**Extrait:**
Je n’entends point ici par idée vraie l’idée claire et distincte à laquelle réponde une existence : ce serait un concept inopérant. J’entends par idée vraie une idée qui ait été vécue et durée, dont le papier (ce papier qui sert à la critique pour décomposer, comme le tableau noir au mathématicien) soit convertible à vue en or, en richesse, en nourriture. Une idée vraie est ici une idée qui est devenue vraie en s’incorporant à une vie, comme l’idée de tradition devient vraie en s’incorporant à votre famille ou à votre Église, comme l’idée de la lumière devient vraie en s’incorporant à l’œuvre d’un Rembrandt, comme l’idée religieuse devient vraie en s’incorporant à l’individu-Dieu. Dans cet ordre le mouvement ne se prouve que par la marche de quelqu’un, et aussi longtemps qu’il marche.

Le XIXe siècle a institué un duel tragique entre une conception de la culture et une conception de la vie. Notre époque classique avait vécu sur le primat de la culture : le juste, le vrai, le beau étaient la culture s’imposant à la vie souverainement, la réglant et la modelant jusqu’à ce qu’elle devînt l’image de l’ordre. Le romantisme, après Rousseau, a renversé ces valeurs, institué le primat de la vie : le juste, le vrai, le beau, c’est la vie rompant les cadres imposés par la culture, la vie levée comme un matin neuf sur une mer inconnue, et pure, et crue, et libre.

**Consigne écrite:**
Rédigez la suite de l'extrait sur l'idée vraie et le duel entre culture et vie, en partant de sa dernière phrase. Les items forment un matériau indépendant de l'extrait.

**Liste des items:**

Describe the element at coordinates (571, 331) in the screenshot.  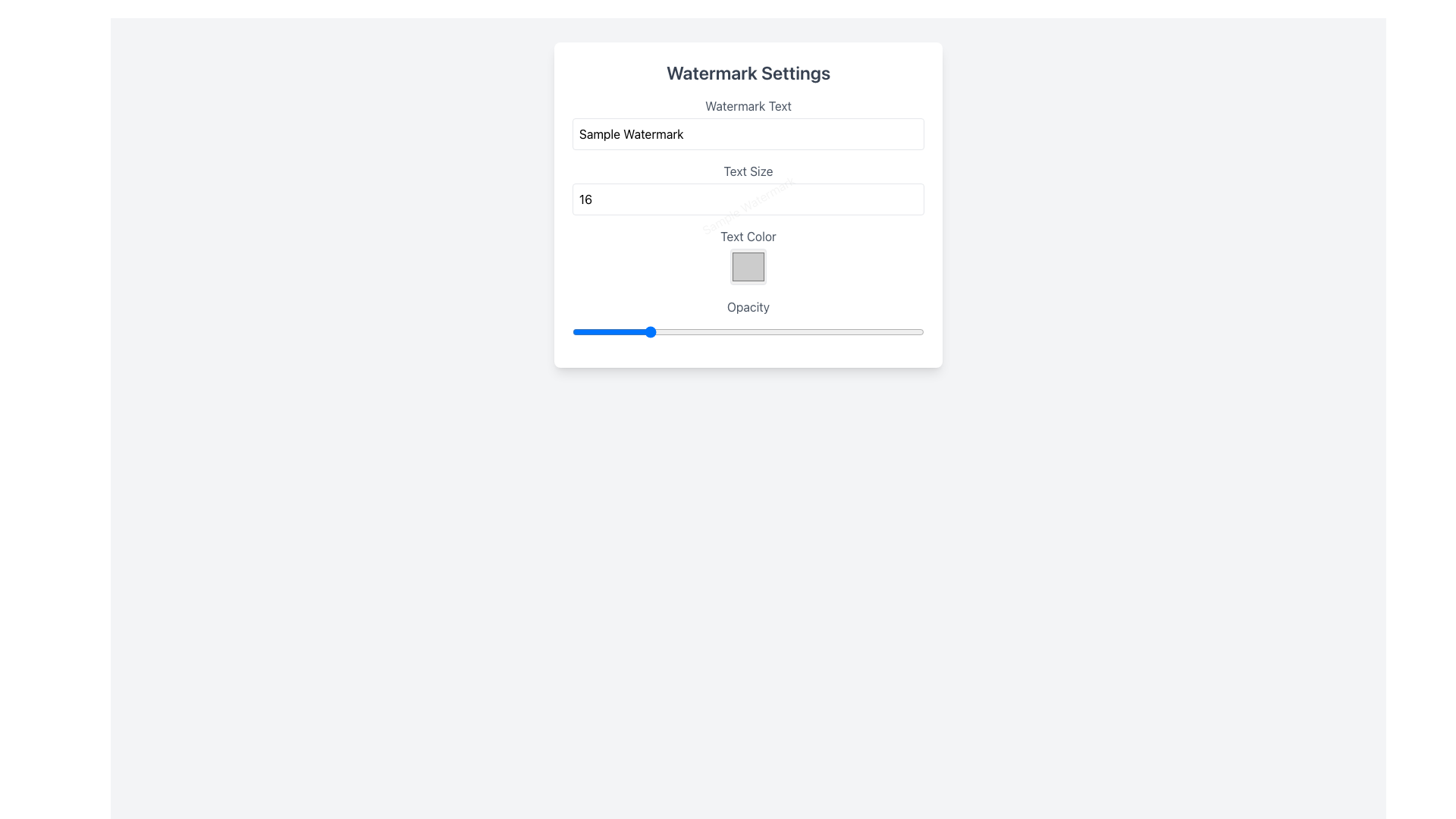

---

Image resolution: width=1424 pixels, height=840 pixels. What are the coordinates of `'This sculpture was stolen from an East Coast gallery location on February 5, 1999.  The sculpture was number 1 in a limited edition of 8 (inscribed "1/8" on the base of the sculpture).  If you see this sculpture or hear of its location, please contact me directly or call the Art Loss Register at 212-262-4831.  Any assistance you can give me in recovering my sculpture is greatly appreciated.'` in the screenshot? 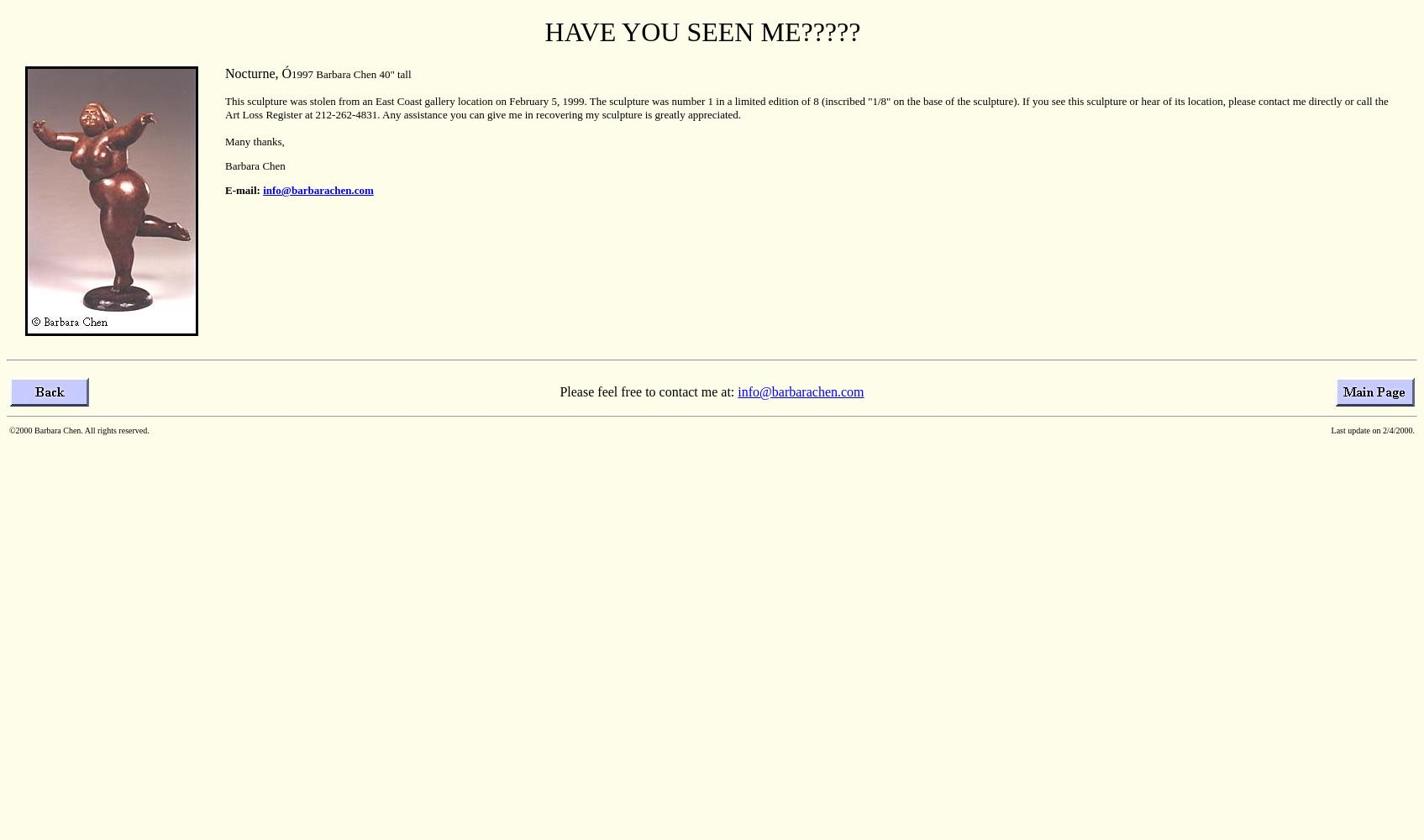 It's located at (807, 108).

**Réponse correcte:**
Quelles qu’aient été les alternatives de cette lutte entre la vie et la culture, il est apparu à la raison supérieure qu’aucune de ces deux formes humaines ne pouvait être vaincue, et, qu’elles s’appelassent classicisme et romantisme, ou bien ordre et révolution, ou bien société et individu, ou bien soleil du Midi et brumes du Nord, ou bien esprit latin et esprit germanique, en face d’elles le vrai problème était de faire ce qu’avait fait l’Église catholique entre l’esprit de l’Évangile et l’esprit de Rome, de les associer, malgré l’opposition de leurs principes, en une réalité nouvelle, sans qu’au sein de cette réalité même s’apaisassent jamais complètement leur dualisme et leur inimitié, pas plus que l’opposition d’un Nord et d’un Midi ne disparaît dans une unité française, espagnole, allemande.